A International Seaways fechou a US$ 82,09, recorde absoluto, e a notícia passou batida pela imprensa de cá como se fosse irrelevante que o frete marítimo de petróleo esteja remunerando acionistas como se fosse o ouro novo do século. Não é coincidência, não é euforia irracional, não é bolha. É o preço que o mercado está cobrando para mover barril por um mundo onde o Mar Vermelho virou estande de tiro, o Estreito de Ormuz vive sob ameaça permanente e a frota global envelhece mais rápido do que se constrói. Quem leu o tabuleiro antes ganhou. Quem ficou olhando o dividend yield da Petrobras como se fosse a oitava maravilha está agora se perguntando por que o diesel insiste em subir.

Olha, a tese é antiga e desconfortável para quem gosta de explicar tudo por planilha de Excel. Quando rotas marítimas encurtam por força política e alongam por força de guerra, o tonelada-milha explode, e tonelada-milha é exatamente o que esses navios vendem. Cada míssil houthi, cada drone iraniano, cada sanção ocidental tirando frota russa do circuito legal e empurrando para uma frota fantasma redesenha o mapa do óleo. O navio que antes cruzava Suez agora dá a volta na África. O que dobra a viagem dobra a demanda por casco. O que dobra a demanda por casco, com oferta congelada porque ninguém quer financiar estaleiro de petroleiro num mundo que jurou abolir o petróleo até 2050, multiplica a tarifa.

Aqui está o ponto que os profetas da transição energética detestam encarar. Foram eles, com seus ESG de cartilha, seus bancos cancelando crédito a estaleiro de tanker, seus regulamentos europeus tornando proibitivo encomendar VLCC novo, que criaram a escassez estrutural que agora enriquece justamente os armadores que sobreviveram à fogueira moralista. O capital não desaparece quando você o expulsa de um setor. Ele se concentra. E concentrado, cobra caro. A virtude declarada de Bruxelas é o lucro silencioso de Nova York, e o consumidor brasileiro paga a diferença na bomba sem saber direito por quê.

E é aí que entra a parte que ninguém quer dizer em voz alta. O brasileiro está sendo informado pelo governo que o problema do combustível é a ganância da Petrobras, é o lucro do refinador, é o atravessador, é o capitalismo selvagem, é a Faria Lima. Mentira deslavada. O problema é que existe um mercado global de frete marítimo precificando risco geopolítico em tempo real, e esse mercado decidiu que mover petróleo num planeta em fragmentação custa caro. Decreto de paridade não revoga oceano. Imposto de exportação não revoga guerra. Subsídio cruzado não revoga o fato de que o navio cobra em dólar e não pergunta se o passageiro do Uber vai aguentar o próximo reajuste.

Siga o dinheiro e a história fica mais clara ainda. Quem está comprando essas ações na máxima não é o varejista da Faria Lima nem o pequeno investidor de aplicativo.

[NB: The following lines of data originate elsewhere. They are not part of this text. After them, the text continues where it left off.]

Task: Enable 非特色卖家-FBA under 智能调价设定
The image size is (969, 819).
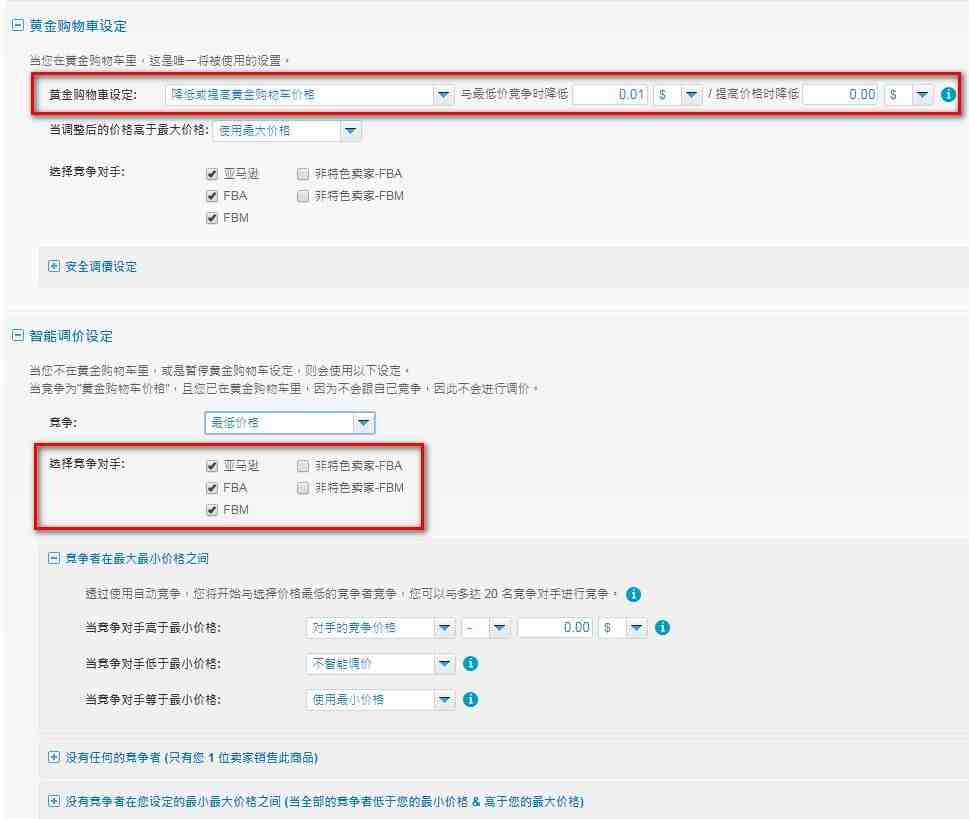Action: (303, 466)
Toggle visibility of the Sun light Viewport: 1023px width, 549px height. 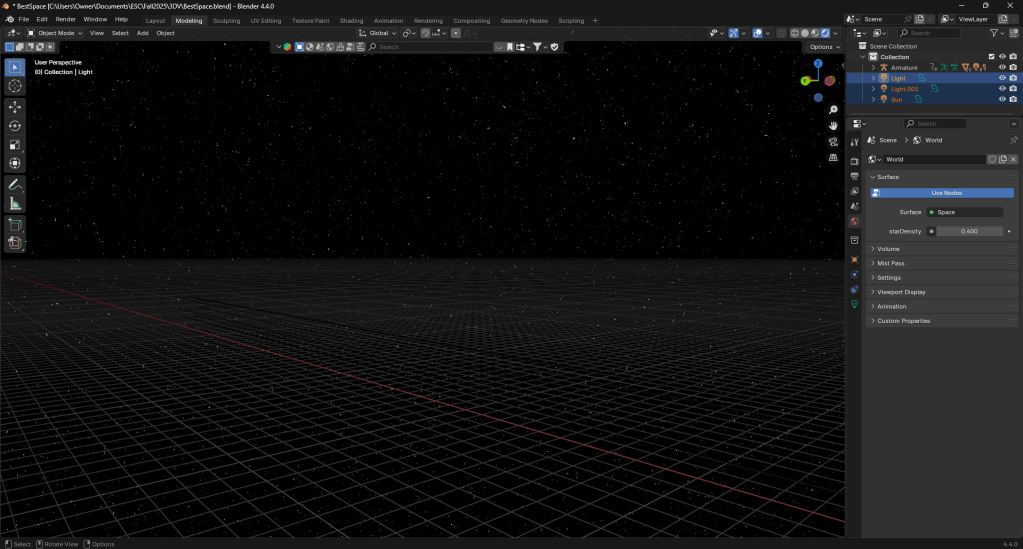point(1002,99)
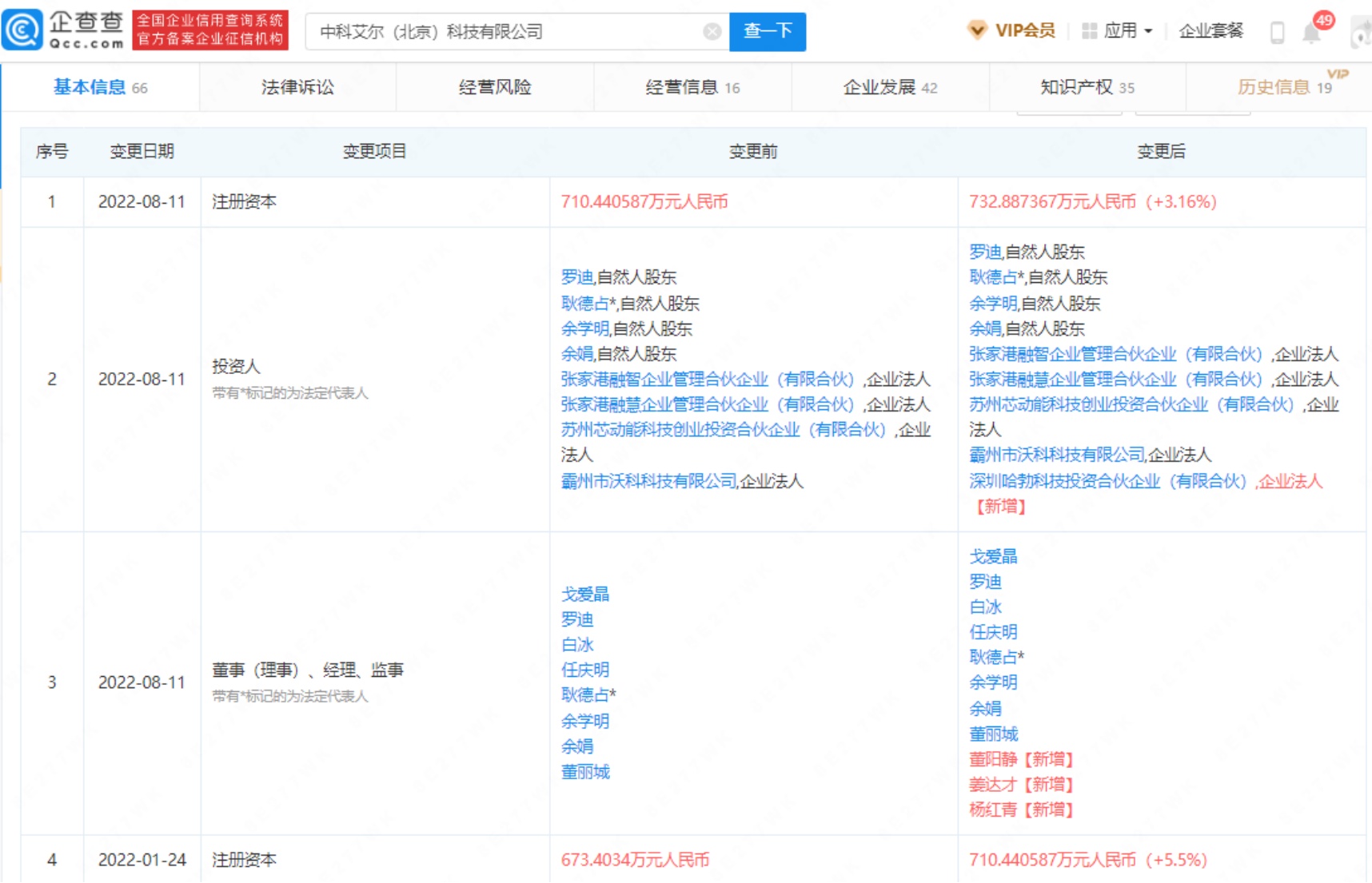Expand the 应用 dropdown arrow
The image size is (1372, 883).
click(x=1149, y=31)
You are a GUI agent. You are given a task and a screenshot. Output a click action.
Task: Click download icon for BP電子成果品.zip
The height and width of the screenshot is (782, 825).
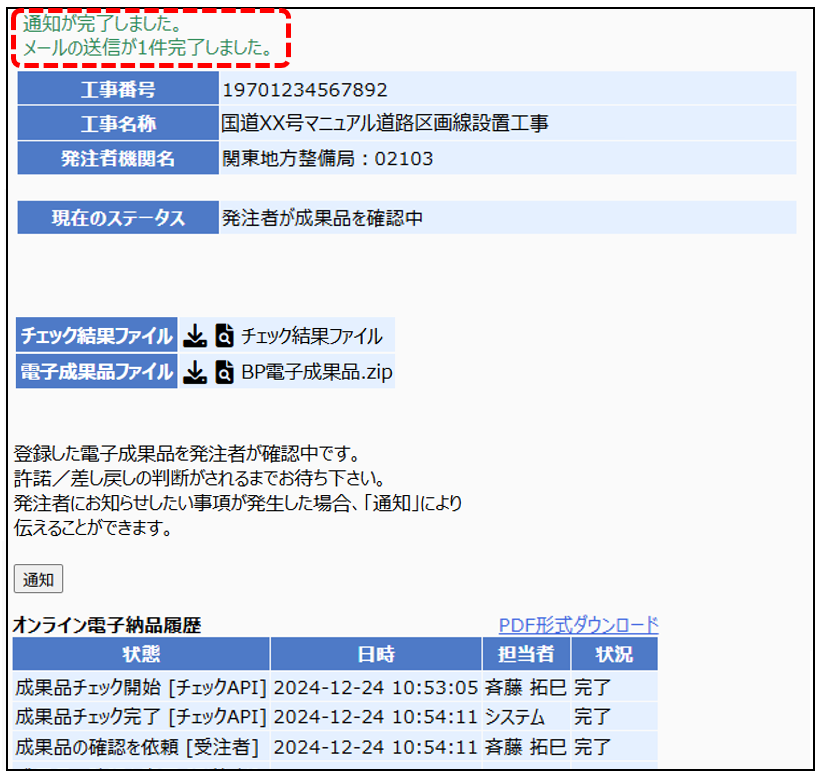[195, 373]
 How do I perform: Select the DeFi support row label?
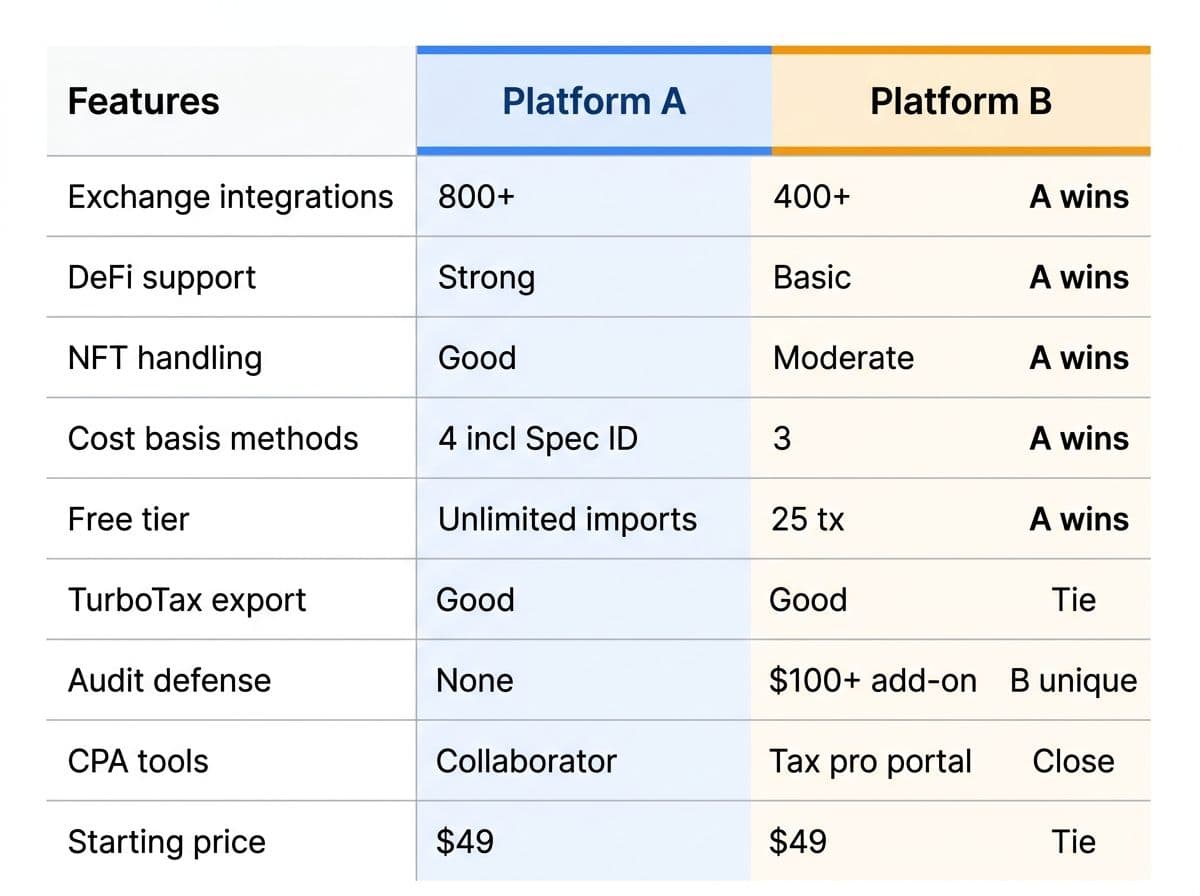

São fundos que entenderam, há dois anos, que o ciclo de tankers virou e que a tese duraria a década inteira. Eles compraram quando o consenso dizia que petróleo ia acabar, quando o noticiário ridicularizava quem investia em casco velho movido a óleo combustível, quando a moda era hidrogênio verde e amônia azul. Hoje recebem em dólar forte e riem por último. O mercado pune o discurso e premia quem leu a realidade. Sempre foi assim, sempre será.

A lição, se houver alguém disposto a aprender, é simples e dura. Realidade não se decreta, oceano não se regula por portaria, e nenhuma assembleia da ONU baixa o preço do frete. Enquanto Brasília continuar tratando o consumidor como criança que precisa ser protegida da verdade, e enquanto o eleitor médio continuar acreditando que o vilão é sempre o último elo da cadeia, navio velho continuará valendo mais que startup nova, e quem entendeu o jogo continuará jantando enquanto o resto reclama do cardápio. O Atlântico não negocia. Ele cobra.

Com informações da Investing.com BR. A análise e opinião são do O Algoz.